Output each record exactly, excluding pictures.

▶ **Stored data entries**
◇ ◇ ◇ ◇ ◇ ◇ ◇

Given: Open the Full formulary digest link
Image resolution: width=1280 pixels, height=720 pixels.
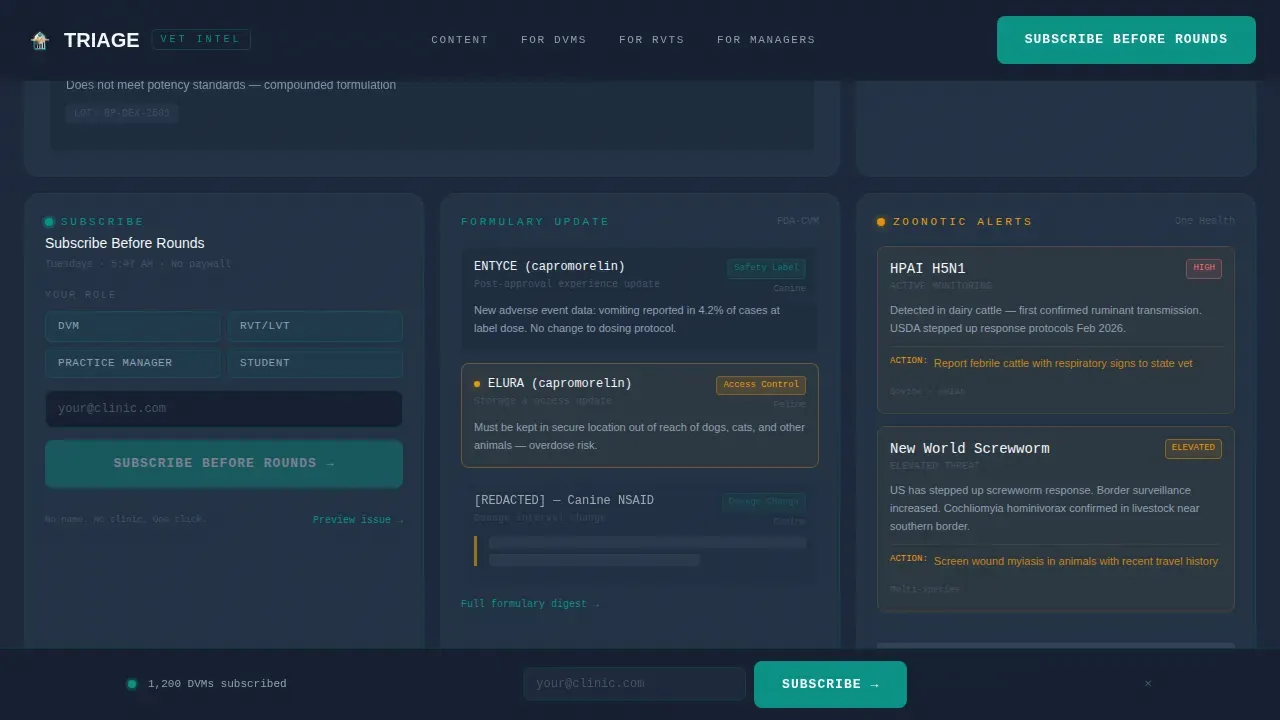Looking at the screenshot, I should [530, 604].
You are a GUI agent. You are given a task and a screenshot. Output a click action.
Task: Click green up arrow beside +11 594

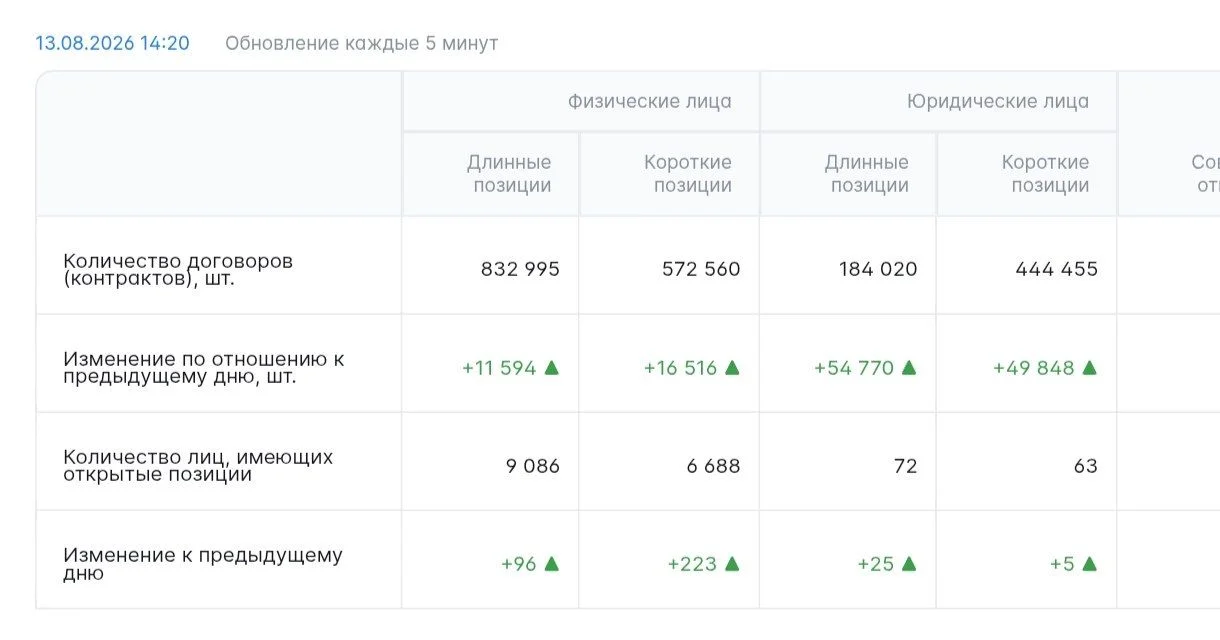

◇ ◇ ◇ ◇ ◇ ◇ ◇

▶ **REPLY**
Given: Open the Full formulary digest link
Image resolution: width=1280 pixels, height=720 pixels.
Looking at the screenshot, I should [530, 604].
You are a GUI agent. You are given a task and a screenshot. Output a click action.
Task: Click green up arrow beside +11 594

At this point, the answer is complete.